The release mechanism for the disconnect system of this invention is first initiated by an electrical signal transmitted by the wireline. The electrical signal is effective to activate the fluid operated release mechanism which effects release of the coiled tubing and upper tool portion from a lower tool portion and well housing for surface retrieval thereby to provide an electrically operated release for downhole tools. The electrically activated fluid operated release mechanism is effective when activated by an electrical signal to provide fluid flow for movement of a piston to effect unlocking of locking latches releasably locking the coiled tubing string and upper tool section to the lower tool section. Thus, two separate operations are required for effecting unlocking of the release mechanism, an initial operation which includes the transmitting of an electrical signal from surface, and a second operation in which a fluid operated release mechanism is activated by an electrical signal and is actuated at a predetermined fluid pressure differential between pressurized hydraulic fluid and the annulus fluid of the tool to effect release of locking latches.
The disconnect system of the present invention thus utilizes an electrical signal to activate a fluid operated release mechanism for disconnecting an upper tool portion from a lower tool portion. The fluid operated release mechanism cannot be actuated without the electrical signal which activates the fluid operated release mechanism which utilizes pressurized hydraulic fluid. After the fluid operated release mechanism is activated, the differential fluid pressure between the annulus fluid, which normally is drilling fluid, and the pressurized hydraulic fluid must reach a predetermined amount before the fluid operated release mechanism is actuated to effect a disconnect of the upper tool portion and coiled tubing string from the lower tool portion. The fluid operated release mechanism utilizes hydraulic fluid and a pressurized hydraulic fluid reservoir is provided within the tool for the supply of hydraulic fluid. Thus, a separate hydraulic line to surface for the supply of hydraulic fluid is not required.

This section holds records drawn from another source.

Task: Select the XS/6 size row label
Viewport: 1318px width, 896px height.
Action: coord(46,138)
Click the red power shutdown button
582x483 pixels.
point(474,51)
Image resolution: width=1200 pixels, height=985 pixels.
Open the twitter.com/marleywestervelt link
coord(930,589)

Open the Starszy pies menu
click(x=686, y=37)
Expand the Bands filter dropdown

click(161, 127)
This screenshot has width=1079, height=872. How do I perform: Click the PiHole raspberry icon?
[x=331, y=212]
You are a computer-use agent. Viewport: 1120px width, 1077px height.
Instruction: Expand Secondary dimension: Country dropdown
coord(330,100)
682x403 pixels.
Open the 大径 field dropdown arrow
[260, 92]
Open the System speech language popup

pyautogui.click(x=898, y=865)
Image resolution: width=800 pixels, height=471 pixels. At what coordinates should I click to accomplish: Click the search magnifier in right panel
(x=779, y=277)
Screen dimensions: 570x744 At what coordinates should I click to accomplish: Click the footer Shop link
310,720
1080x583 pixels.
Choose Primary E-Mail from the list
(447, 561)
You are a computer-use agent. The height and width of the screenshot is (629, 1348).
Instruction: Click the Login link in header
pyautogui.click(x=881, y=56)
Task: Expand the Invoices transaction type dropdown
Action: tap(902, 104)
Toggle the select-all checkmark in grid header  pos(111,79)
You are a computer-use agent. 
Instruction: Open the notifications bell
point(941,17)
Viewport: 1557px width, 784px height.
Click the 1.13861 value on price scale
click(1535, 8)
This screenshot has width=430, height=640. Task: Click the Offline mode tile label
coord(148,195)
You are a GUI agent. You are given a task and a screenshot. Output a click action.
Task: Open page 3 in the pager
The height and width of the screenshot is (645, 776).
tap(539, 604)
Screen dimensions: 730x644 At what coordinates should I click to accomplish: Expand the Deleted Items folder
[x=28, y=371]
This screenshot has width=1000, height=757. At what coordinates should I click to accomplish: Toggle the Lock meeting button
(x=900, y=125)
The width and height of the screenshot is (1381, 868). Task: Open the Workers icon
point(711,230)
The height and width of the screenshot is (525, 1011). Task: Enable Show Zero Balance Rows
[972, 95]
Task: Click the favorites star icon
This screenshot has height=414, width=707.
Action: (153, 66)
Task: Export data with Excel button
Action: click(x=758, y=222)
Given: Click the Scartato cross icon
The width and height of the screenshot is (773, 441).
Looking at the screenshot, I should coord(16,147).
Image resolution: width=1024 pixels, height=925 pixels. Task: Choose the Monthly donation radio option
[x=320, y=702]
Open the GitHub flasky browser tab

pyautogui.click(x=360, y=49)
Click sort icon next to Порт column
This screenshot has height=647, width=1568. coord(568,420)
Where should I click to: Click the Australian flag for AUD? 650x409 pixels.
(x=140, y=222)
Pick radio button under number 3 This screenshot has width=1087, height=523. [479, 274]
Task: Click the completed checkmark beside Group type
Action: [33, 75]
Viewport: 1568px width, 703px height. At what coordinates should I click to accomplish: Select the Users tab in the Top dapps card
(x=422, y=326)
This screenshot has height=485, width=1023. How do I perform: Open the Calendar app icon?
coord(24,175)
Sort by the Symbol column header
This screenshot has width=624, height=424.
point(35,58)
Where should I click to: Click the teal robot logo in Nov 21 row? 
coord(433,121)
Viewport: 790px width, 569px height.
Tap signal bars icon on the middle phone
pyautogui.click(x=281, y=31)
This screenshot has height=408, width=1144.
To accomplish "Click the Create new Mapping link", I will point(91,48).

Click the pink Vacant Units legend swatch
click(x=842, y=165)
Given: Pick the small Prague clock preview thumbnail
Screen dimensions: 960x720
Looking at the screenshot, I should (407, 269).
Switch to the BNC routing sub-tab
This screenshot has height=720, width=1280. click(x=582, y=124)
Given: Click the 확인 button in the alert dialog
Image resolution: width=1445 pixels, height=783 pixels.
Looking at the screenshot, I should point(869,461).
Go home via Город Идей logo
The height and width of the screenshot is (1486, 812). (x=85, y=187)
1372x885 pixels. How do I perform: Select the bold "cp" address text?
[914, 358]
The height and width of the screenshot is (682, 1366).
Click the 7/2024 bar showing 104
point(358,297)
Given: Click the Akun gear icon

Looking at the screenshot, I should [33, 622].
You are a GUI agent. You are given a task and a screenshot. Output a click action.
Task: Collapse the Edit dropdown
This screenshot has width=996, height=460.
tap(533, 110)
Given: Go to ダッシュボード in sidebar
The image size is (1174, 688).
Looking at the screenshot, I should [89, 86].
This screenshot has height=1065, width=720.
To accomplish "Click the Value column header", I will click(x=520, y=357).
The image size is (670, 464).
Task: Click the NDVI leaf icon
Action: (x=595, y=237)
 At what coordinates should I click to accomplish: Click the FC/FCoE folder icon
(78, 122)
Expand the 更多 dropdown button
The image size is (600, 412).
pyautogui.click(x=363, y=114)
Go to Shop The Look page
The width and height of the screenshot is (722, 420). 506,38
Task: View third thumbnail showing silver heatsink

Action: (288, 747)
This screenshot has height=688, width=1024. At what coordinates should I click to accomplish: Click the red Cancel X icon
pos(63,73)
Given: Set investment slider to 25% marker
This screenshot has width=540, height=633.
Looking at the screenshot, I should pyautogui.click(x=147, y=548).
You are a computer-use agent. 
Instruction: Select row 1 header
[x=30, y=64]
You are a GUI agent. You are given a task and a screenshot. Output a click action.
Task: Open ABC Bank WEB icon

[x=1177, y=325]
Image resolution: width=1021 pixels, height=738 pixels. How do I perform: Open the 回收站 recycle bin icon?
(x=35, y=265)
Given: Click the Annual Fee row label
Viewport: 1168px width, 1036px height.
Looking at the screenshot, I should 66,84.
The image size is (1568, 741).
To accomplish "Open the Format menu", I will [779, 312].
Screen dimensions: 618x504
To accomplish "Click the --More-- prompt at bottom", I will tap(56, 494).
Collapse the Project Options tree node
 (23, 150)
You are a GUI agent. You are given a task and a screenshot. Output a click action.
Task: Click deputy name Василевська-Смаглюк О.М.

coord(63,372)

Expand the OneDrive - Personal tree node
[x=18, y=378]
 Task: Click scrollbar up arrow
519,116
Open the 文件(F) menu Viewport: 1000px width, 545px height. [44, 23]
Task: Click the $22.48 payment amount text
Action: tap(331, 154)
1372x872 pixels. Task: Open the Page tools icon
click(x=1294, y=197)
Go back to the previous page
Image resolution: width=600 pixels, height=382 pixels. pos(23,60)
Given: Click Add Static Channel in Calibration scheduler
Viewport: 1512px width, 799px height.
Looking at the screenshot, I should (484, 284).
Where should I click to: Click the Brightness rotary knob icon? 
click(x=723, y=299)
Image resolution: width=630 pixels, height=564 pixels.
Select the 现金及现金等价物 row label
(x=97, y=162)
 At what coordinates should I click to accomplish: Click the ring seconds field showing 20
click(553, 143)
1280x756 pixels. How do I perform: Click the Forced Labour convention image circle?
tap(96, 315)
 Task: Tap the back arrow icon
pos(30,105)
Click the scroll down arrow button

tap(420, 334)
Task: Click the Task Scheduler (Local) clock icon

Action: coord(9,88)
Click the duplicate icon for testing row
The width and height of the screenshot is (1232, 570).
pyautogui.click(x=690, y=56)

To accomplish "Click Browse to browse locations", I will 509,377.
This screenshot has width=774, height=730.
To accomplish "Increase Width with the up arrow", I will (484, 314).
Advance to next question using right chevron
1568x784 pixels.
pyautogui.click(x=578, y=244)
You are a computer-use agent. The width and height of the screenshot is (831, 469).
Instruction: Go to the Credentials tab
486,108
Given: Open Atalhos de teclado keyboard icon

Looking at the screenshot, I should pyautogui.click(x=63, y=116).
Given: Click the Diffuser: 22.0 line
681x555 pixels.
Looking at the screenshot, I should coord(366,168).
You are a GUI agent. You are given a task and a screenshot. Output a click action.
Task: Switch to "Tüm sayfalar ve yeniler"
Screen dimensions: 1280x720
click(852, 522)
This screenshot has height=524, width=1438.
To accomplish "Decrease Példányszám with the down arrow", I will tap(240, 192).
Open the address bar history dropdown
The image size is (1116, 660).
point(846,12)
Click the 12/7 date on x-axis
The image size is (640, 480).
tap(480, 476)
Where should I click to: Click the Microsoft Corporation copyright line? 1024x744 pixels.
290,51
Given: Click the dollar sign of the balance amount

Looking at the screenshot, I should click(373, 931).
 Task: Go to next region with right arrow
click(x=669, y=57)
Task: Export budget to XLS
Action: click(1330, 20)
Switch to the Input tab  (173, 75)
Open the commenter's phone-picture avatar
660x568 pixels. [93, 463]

It is an object of the present invention to provide a downhole tool on the lower end of a coiled tubing string with a wireline cable received within the coiled tubing string and extending downwardly centrally of the tool to provide simple non-oriented connections.
An additional object of this invention is the provision of a downhole tool having a wireline cable extending along the center of the tool with fluid flow downwardly about the wireline cable controlled by annular valves in an annulus between the wireline cable and outer tool housing to provide a maximum flow area downhole at a minimum pressure drop.
Another object of this invention to provide an electrically activated fluid operated downhole tool mechanism for disconnect of a coiled tubing string from a downhole tool.
A further object of this invention is the provision of such an electrically activated fluid operated downhole tool release for a coiled tubing string having a wireline cable extending downwardly through the coiled tubing string.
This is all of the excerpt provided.